Full fine-tuning is worth considering only when you have large datasets (10k+ examples) and need to squeeze out every last percentage point of accuracy.

Step 5: Train the Model

With distil labs, training is as simple as providing your data and configuration:

base:
  task: classification
  student_model_name: Qwen3-0.6B
  teacher_model_name: Llama-3.3-70B-Instruct
tuning:
  num_train_epochs: 4
  use_lora: true
synthgen:
  generation_target: 1000

The platform handles the heavy lifting: synthetic data generation from a teacher model, training with LoRA adapters, and evaluation against your test set.

Step 6: Evaluate

Always evaluate your fine-tuned model against a held-out test set. Key metrics to track:

  • Task accuracy — does the model produce correct outputs?
  • Latency — how fast is inference?
  • Consistency — does the model behave predictably across similar inputs?
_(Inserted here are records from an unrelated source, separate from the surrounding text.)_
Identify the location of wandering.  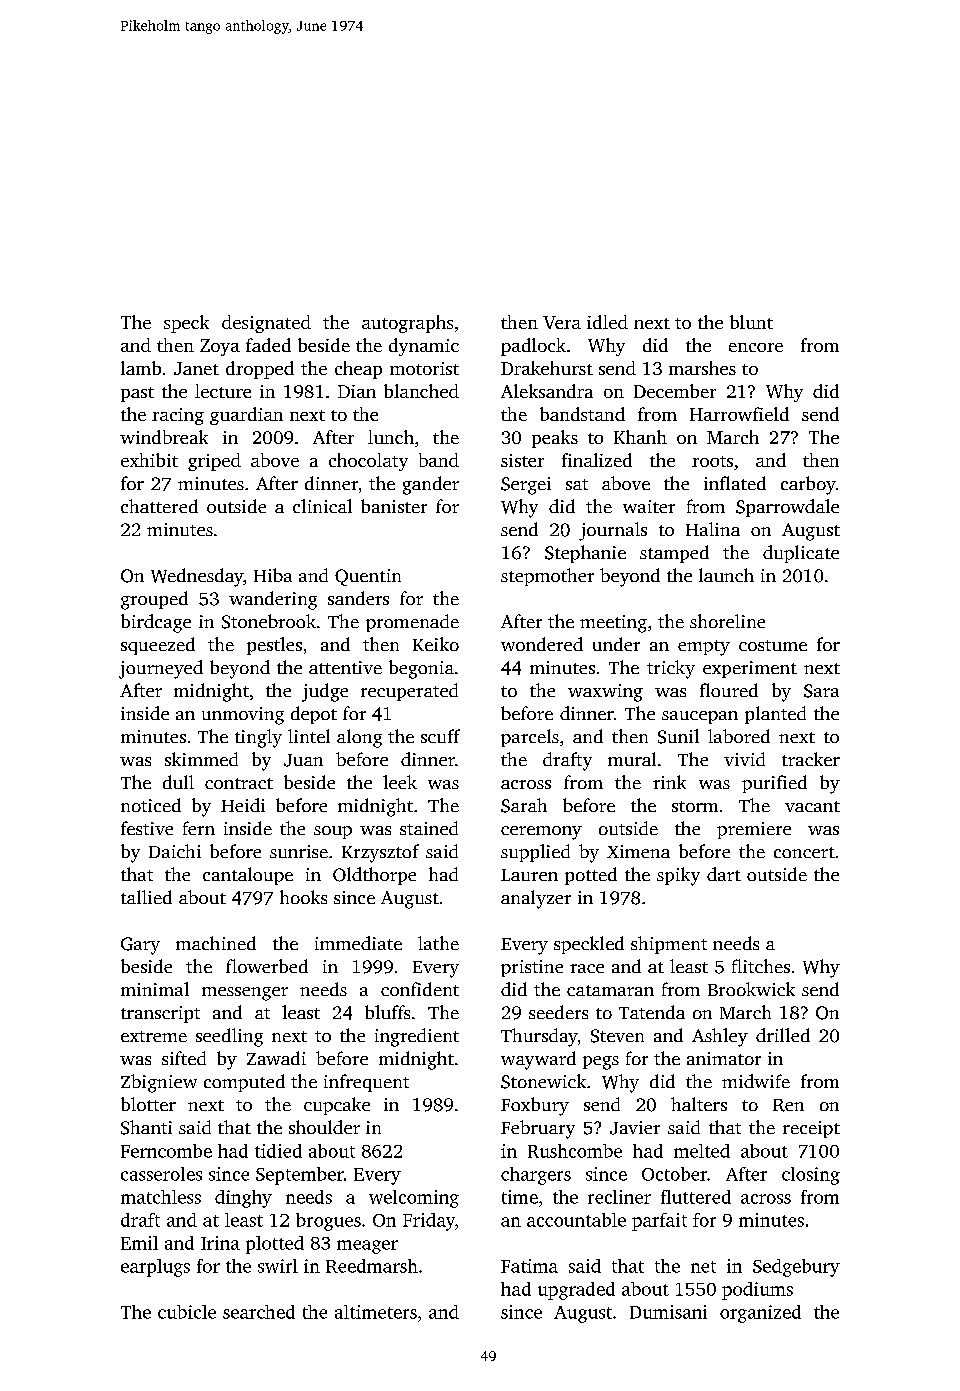
(273, 600).
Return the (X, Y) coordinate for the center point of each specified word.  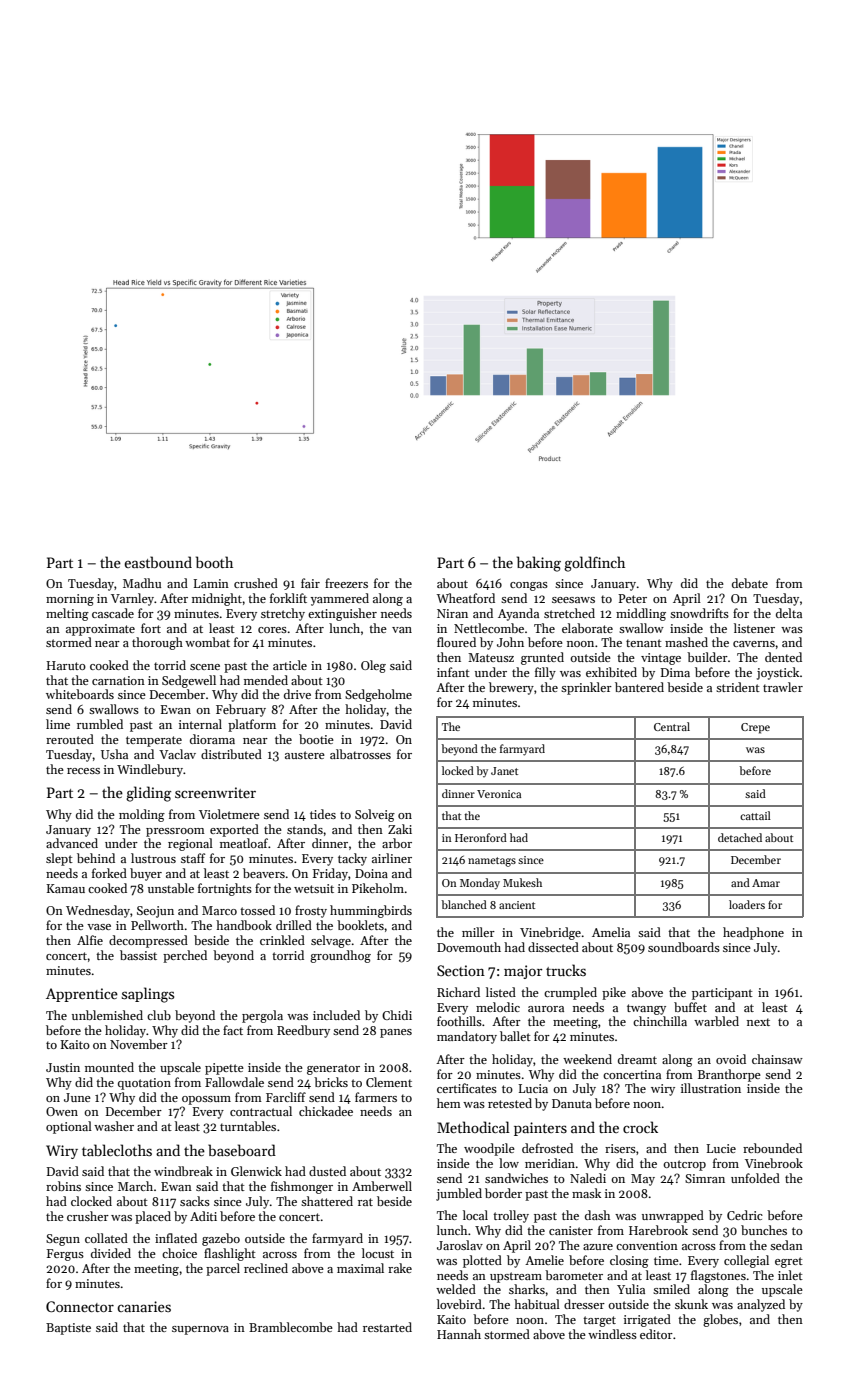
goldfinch (594, 564)
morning (70, 600)
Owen (62, 1111)
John (510, 642)
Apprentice (82, 995)
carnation (118, 680)
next (758, 1022)
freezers (346, 583)
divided (111, 1253)
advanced (72, 843)
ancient (517, 905)
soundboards (684, 947)
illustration (711, 1088)
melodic (498, 1007)
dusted (327, 1171)
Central (672, 726)
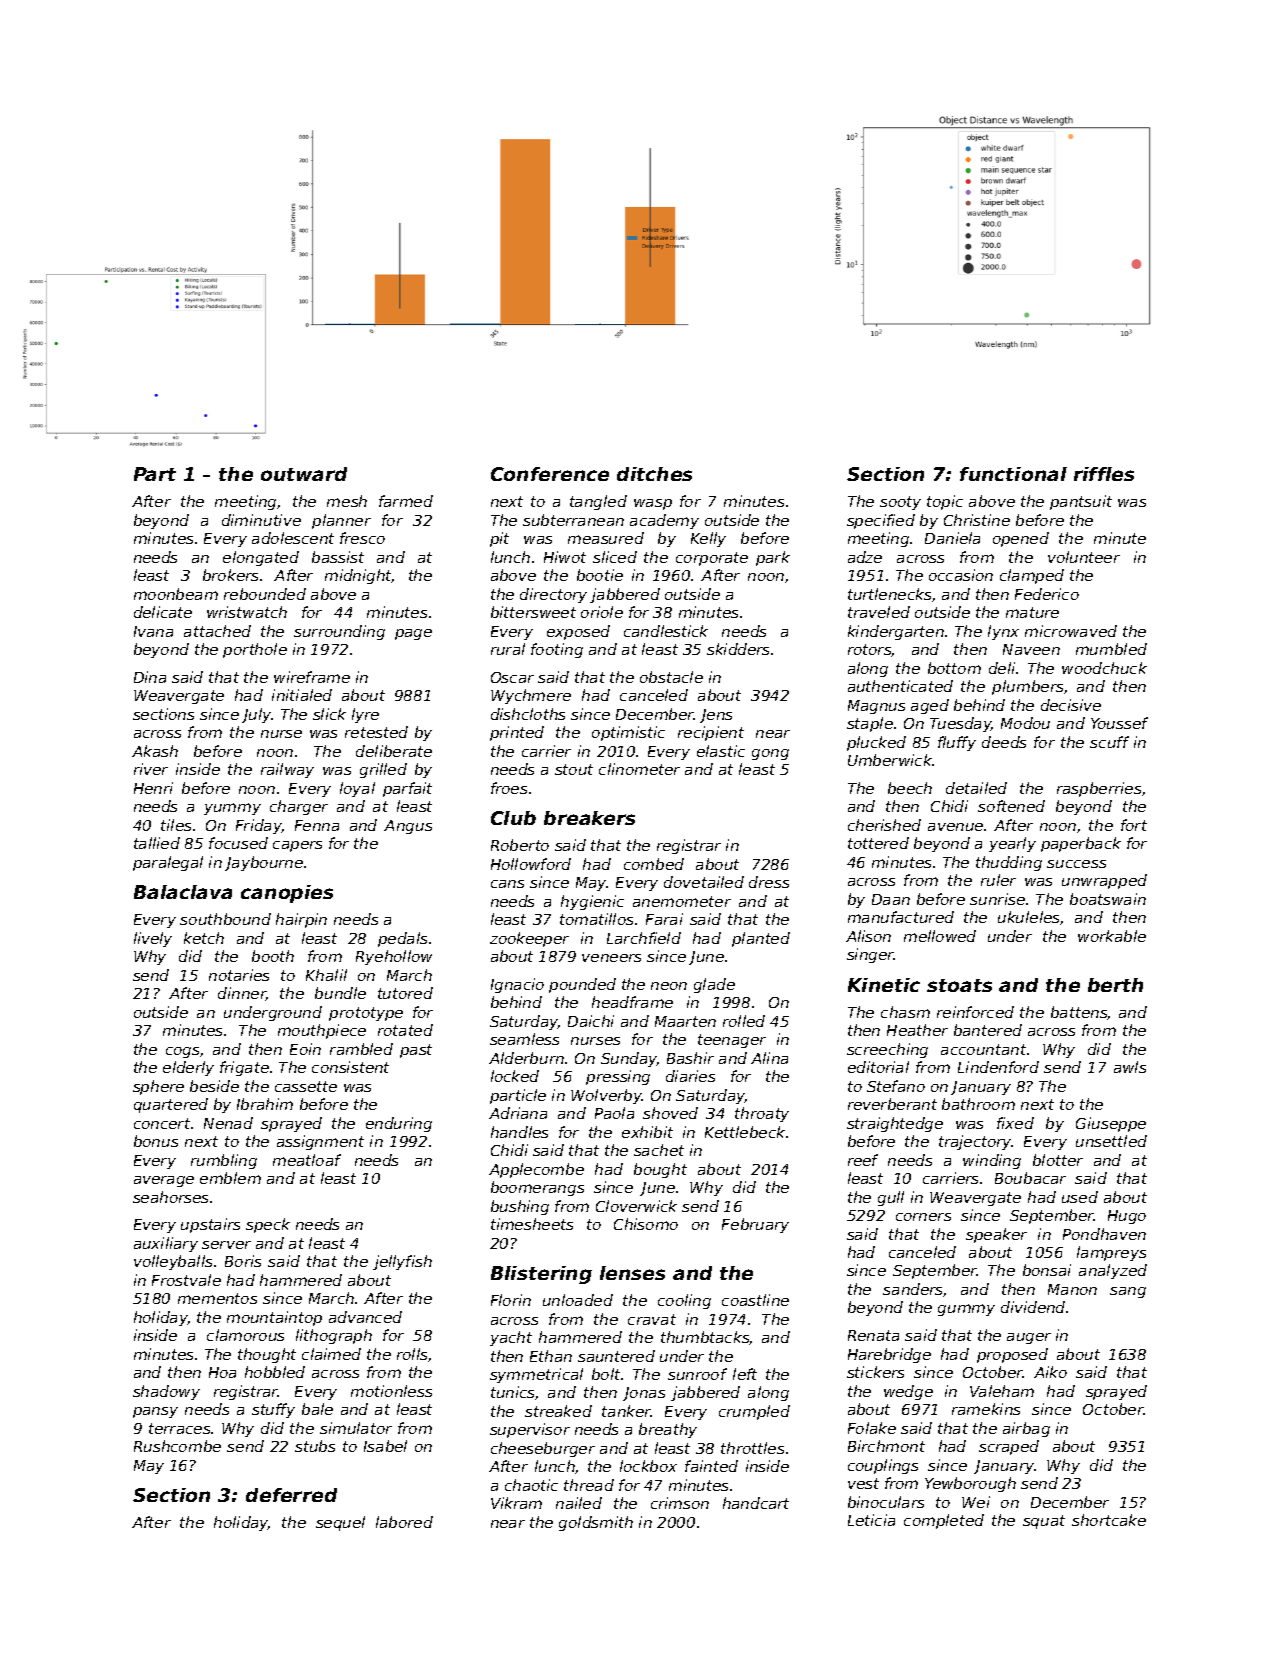  What do you see at coordinates (714, 985) in the page?
I see `glade` at bounding box center [714, 985].
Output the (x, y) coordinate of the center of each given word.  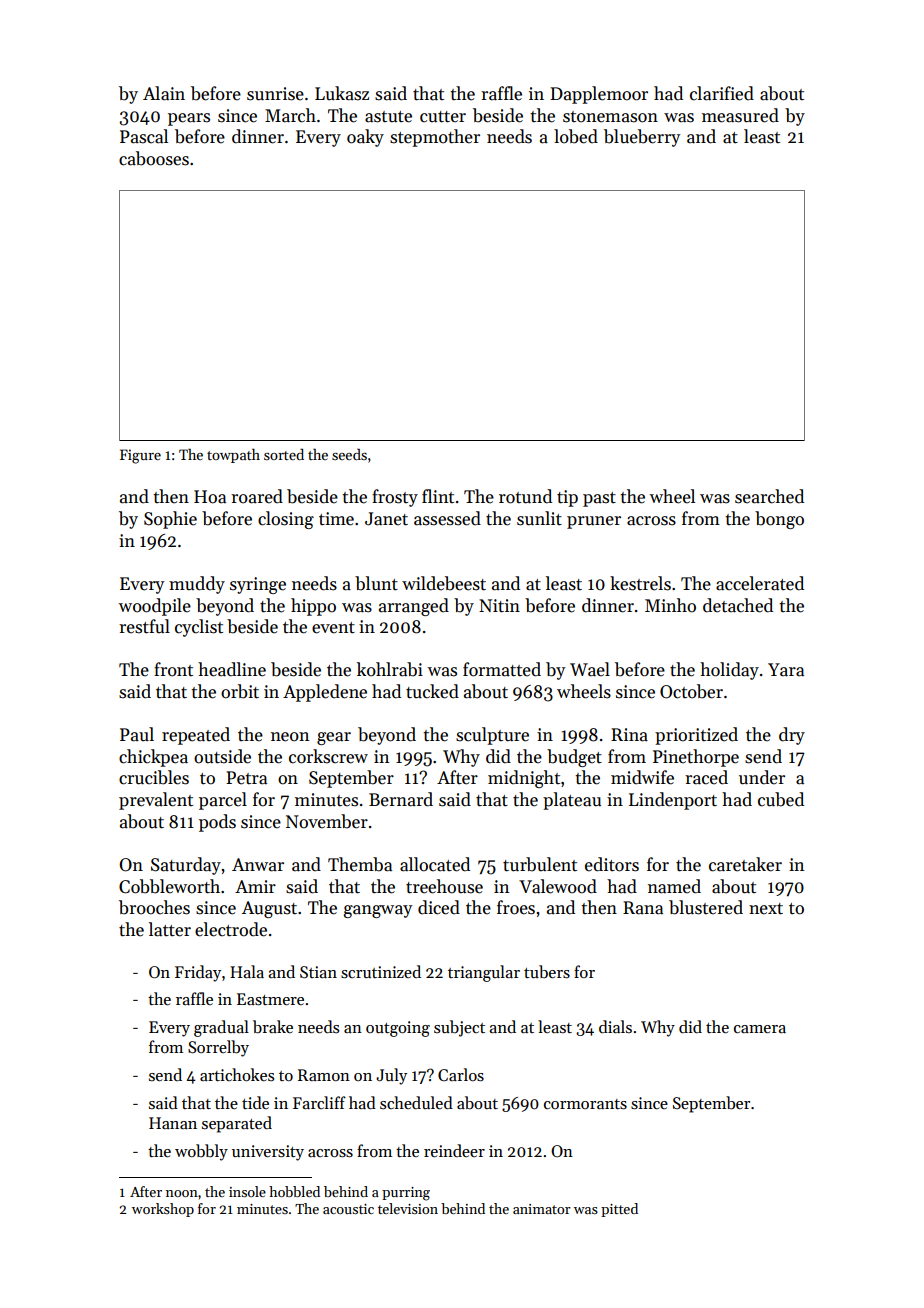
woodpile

Compare your fine-tuned SLM against the teacher model. In our benchmarks, distilled students match or exceed the teacher on 8 of 10 datasets.

Step 7: Deploy

Once you’re satisfied with evaluation results, deploy your model. Fine-tuned SLMs are small enough to run almost anywhere:

  • Cloud API — deploy to a serverless endpoint for easy integration
  • On-premises — run on your own infrastructure for maximum data privacy
  • Edge devices — models under 3B parameters can run on mobile and IoT hardware

What’s Next?

Fine-tuning is an iterative process. Start with a small number of examples, evaluate, and improve your dataset based on where the model struggles. With each iteration, your SLM gets closer to production-ready performance.